#### What you have to do
A single number is the answer: how many lines of the data hold "will"?

#### Data under study
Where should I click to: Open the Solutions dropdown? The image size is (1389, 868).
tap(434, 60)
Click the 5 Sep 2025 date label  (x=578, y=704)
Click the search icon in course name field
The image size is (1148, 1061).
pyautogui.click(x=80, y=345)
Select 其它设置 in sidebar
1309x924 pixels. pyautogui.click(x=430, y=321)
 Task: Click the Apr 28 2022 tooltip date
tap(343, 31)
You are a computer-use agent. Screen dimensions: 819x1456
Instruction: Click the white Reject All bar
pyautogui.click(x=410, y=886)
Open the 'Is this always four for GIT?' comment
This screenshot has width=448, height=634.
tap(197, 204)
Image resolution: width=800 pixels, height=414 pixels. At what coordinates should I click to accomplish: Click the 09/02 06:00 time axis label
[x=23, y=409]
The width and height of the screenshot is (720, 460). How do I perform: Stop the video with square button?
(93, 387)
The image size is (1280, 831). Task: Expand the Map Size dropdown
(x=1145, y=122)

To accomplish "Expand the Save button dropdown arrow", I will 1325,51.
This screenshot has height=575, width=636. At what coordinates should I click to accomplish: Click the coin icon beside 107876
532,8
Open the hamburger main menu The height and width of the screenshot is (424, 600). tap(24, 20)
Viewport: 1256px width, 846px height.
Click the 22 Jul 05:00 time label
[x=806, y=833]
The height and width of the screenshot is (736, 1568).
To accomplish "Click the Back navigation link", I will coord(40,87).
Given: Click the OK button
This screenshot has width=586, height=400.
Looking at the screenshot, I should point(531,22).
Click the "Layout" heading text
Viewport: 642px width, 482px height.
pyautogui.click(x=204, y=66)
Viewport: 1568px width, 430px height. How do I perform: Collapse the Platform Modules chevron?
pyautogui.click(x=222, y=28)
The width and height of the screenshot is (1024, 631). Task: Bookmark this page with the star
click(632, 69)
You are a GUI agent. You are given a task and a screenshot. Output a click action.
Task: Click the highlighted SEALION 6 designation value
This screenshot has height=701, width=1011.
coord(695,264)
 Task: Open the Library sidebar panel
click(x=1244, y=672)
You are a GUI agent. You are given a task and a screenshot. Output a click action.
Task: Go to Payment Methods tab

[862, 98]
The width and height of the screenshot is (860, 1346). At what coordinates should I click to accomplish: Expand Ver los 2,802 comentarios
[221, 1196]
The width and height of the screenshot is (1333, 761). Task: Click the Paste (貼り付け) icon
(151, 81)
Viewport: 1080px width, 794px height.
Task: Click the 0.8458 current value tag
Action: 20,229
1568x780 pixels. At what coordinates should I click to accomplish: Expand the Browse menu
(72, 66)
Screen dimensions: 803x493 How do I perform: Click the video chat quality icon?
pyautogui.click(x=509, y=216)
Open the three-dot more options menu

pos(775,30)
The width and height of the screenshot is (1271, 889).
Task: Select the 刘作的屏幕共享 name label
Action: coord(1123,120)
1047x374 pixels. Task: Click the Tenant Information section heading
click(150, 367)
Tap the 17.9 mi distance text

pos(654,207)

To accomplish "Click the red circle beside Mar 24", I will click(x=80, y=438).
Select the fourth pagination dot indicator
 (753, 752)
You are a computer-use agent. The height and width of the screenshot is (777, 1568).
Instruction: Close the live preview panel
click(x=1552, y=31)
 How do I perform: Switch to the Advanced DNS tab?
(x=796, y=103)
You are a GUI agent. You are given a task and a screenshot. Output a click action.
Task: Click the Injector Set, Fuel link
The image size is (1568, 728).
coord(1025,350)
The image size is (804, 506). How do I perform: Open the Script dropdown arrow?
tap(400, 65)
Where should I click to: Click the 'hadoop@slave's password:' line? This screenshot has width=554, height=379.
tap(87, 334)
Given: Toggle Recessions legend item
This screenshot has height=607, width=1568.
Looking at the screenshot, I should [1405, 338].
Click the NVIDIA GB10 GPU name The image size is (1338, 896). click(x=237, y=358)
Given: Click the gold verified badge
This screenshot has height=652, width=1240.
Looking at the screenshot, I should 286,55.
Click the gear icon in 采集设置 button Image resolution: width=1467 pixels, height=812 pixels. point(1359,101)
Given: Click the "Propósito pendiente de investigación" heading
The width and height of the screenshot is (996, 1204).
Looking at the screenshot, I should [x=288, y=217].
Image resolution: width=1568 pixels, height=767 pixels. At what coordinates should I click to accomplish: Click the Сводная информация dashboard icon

#### Response to the exercise
3